You can use Loans Canada and LoanConnect to compare rates for various types of loans with only a few clicks. Both platforms work with lenders that accept bad and good credit scores.
Loans Canada is a loan comparison platform for all kinds of personal loans, car loans, debt consolidation loans, and bad credit loans. This company holds an A+ accreditation with the Better Business Bureau and features multiple lenders on its website.

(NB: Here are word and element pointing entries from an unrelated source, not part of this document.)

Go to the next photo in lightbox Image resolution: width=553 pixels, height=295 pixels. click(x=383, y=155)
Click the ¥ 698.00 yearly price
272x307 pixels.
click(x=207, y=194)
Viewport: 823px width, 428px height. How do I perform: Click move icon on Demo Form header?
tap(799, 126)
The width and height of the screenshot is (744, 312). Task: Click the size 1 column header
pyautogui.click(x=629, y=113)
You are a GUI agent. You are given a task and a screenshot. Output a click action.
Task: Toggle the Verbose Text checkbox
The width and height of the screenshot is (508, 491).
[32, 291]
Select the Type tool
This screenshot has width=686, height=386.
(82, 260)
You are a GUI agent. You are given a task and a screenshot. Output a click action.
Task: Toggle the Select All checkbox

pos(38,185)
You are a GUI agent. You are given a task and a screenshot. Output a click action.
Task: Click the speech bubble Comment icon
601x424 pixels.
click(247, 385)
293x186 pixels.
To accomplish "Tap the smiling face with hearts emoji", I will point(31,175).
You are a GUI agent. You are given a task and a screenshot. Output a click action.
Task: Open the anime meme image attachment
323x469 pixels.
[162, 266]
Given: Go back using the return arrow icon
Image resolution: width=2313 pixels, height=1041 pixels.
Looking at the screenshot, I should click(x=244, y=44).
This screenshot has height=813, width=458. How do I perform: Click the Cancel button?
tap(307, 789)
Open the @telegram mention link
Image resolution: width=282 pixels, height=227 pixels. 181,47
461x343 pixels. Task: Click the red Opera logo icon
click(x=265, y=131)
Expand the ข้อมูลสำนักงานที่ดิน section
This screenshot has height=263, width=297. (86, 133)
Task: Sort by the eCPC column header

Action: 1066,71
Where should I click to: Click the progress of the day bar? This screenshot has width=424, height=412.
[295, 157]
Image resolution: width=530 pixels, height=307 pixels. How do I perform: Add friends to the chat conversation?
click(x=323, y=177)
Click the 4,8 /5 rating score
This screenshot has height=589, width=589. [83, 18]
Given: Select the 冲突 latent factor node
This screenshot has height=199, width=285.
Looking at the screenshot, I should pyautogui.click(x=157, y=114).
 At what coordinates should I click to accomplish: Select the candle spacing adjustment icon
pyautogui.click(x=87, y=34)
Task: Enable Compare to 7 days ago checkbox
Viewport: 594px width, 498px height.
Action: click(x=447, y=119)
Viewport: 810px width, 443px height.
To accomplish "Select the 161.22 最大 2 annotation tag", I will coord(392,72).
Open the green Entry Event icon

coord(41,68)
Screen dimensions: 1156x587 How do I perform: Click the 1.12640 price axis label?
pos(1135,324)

Interest rate: 1.99% to 46.96%
Loan term: 3-60 months.
Maximum loan amount: Up to $50,000.
Eligibility: Resident of Canada and employed for at least 3 months with proof of income.
On Loans Canada’s website
LoanConnect is a search engine for finding personal loans online from various lenders. You can use it to find a loan that works for your situation regardless of your credit score.
Interest rate: 6.99% to 46.9%.
Loan term: 3-120 months.
Maximum loan amount: Up to $50,000.
Eligibility: Resident of Canada and the age of the majority in your province or territory.
On LoanConnect’s website
goPeer is an excellent platform for both borrowers and lenders.
If you have good credit and need a loan, the chances are that you can get a personal loan at a competitive rate on the platform.
If you are an investor looking for alternative places to invest, you can earn a decent return on goPeer.
As with all other investments, ensure you do your due diligence and invest according to your investment objectives and risk tolerance.